A pergunta volta sempre que o Ultimate anuncia uma nova disputa de cinturão: afinal, quantos brasileiros são campeões do UFC atualmente? Em julho de 2026, a contagem direta dá um único nome. Mackenzie Dern comanda o peso-palha feminino, enquanto as outras dez divisões de peso da organização estão nas mãos de lutadores de outros países. Alex Pereira, que havia reconquistado o cinturão dos meio-pesados no fim de 2025, não é mais campeão: vacou o título sem defendê-lo e ainda perdeu a chance de somar uma terceira coroa na carreira.
Alex Pereira, do bicampeonato ao tropeço no peso-pesado
Poatan reconquistou o título dos meio-pesados em 4 de outubro de 2025, no UFC 320, ao nocautear Magomed Ankalaev ainda no primeiro round. Foi revanche direta: o russo-daguestanês havia tirado o cinturão do brasileiro em março daquele ano, no UFC 313, encerrando um primeiro reinado que já tinha rendido a Pereira o status de campeão simultâneo em duas categorias, já que ele também foi dono do cinturão dos médios. A trajetória de Ankalaev como ex-campeão da categoria está detalhada em outra reportagem publicada aqui. Pereira, porém, nunca chegou a defender esse segundo reinado nos meio-pesados: preferiu vacar o cinturão para tentar o peso-pesado e mediu forças com Ciryl Gane pelo título interino da categoria, no UFC Freedom 250, em 14 de junho de 2026. O francês venceu por nocaute técnico ainda no segundo round, e o cinturão dos meio-pesados passou a um novo dono: Carlos Ulberg, da Nova Zelândia, que conquistou o título vago ao nocautear Jiří Procházka no UFC 327, em 11 de abril de 2026.
Mackenzie Dern e a quarta coroa feminina do país
No peso-palha, Mackenzie Dern venceu a compatriota Virna Jandiroba por decisão unânime no UFC 321, em Abu Dhabi, em 25 de outubro de 2025, e assumiu um cinturão que estava vago desde que a chinesa Zhang Weili preferiu migrar para o peso-mosca. Nascida em Phoenix, nos Estados Unidos, mas formada dentro do jiu-jítsu brasileiro desde criança, Dern carrega identidade esportiva e torcida ligadas ao Brasil, o que a torna, segundo levantamento da CNN Brasil, a quarta brasileira a erguer um cinturão do UFC, depois de Amanda Nunes, Cris Cyborg e Jéssica Andrade. A primeira defesa de título dela está marcada para 15 de agosto, contra Gillian Robertson, no UFC 330. Hoje, ela é a única brasileira, e o único brasileiro, com um cinturão de categoria de peso em mãos.
Um de onze cinturões, um recorte pequeno diante da história
Somando as divisões masculinas e femininas que hoje têm um nome confirmado no topo, o UFC opera com onze cinturões de peso ativos: oito entre os homens, do galo ao pesado, e três entre as mulheres, do palha ao galo.

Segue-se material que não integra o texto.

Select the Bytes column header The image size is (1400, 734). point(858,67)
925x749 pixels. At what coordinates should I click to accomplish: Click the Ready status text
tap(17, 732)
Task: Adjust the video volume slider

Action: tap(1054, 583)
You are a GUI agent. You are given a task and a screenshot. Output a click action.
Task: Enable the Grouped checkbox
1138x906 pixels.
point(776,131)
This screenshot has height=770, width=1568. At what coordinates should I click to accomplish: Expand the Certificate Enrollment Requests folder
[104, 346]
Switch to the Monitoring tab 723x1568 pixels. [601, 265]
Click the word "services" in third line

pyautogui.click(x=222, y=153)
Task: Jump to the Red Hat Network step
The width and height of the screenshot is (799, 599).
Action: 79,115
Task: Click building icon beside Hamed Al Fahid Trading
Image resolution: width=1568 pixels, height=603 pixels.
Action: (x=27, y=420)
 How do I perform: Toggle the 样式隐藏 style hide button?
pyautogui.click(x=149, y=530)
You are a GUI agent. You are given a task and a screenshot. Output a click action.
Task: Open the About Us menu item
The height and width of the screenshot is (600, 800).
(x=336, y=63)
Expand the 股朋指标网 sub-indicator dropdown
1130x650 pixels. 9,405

Nesse recorte, os brasileiros ocupam apenas um posto, uma fatia pequena diante da quantidade de vezes em que o país já colocou lutadores no topo de alguma categoria ao longo da história da organização. Nomes como Anderson Silva, Vitor Belfort, José Aldo, Junior Cigano, Fabrício Werdum, Amanda Nunes, Cris Cyborg e Jéssica Andrade já vestiram um cinturão do Ultimate em algum momento da carreira, ainda que hoje estejam fora da lista de campeões ativos, assim como o próprio Alex Pereira. Charles Oliveira também entra nessa conversa histórica, já que foi dono do cinturão leve entre 2021 e 2022 e hoje detém apenas o cinturão especial BMF, que não corresponde a uma categoria de peso. Um raio-x publicado pela 365Scores mostra que o pelotão de campeões de 2026 é dominado por lutadores do Daguestão, dos Estados Unidos e da Europa, cenário que ajuda a explicar por que o pico brasileiro do início dos anos 2010, quando o país chegou a ter campeões simultâneos nos médios, penas e meio-pesados, não se repete neste momento.
Um retrato específico do momento atual
O recuo não significa ausência de força. O elenco brasileiro no UFC segue extenso, com dezenas de nomes espalhados pelas categorias leve, pena e peso-pesado, área em que o país tenta reconstruir uma fila de candidatos ao título nos próximos eventos. Por enquanto, porém, a disputa direta pelos cinturões segue restrita a Dern, prestes a enfrentar sua primeira prova de fogo como campeã em agosto, contra Gillian Robertson. Até lá, o Brasil soma exatamente um título entre os onze que o UFC distribui hoje.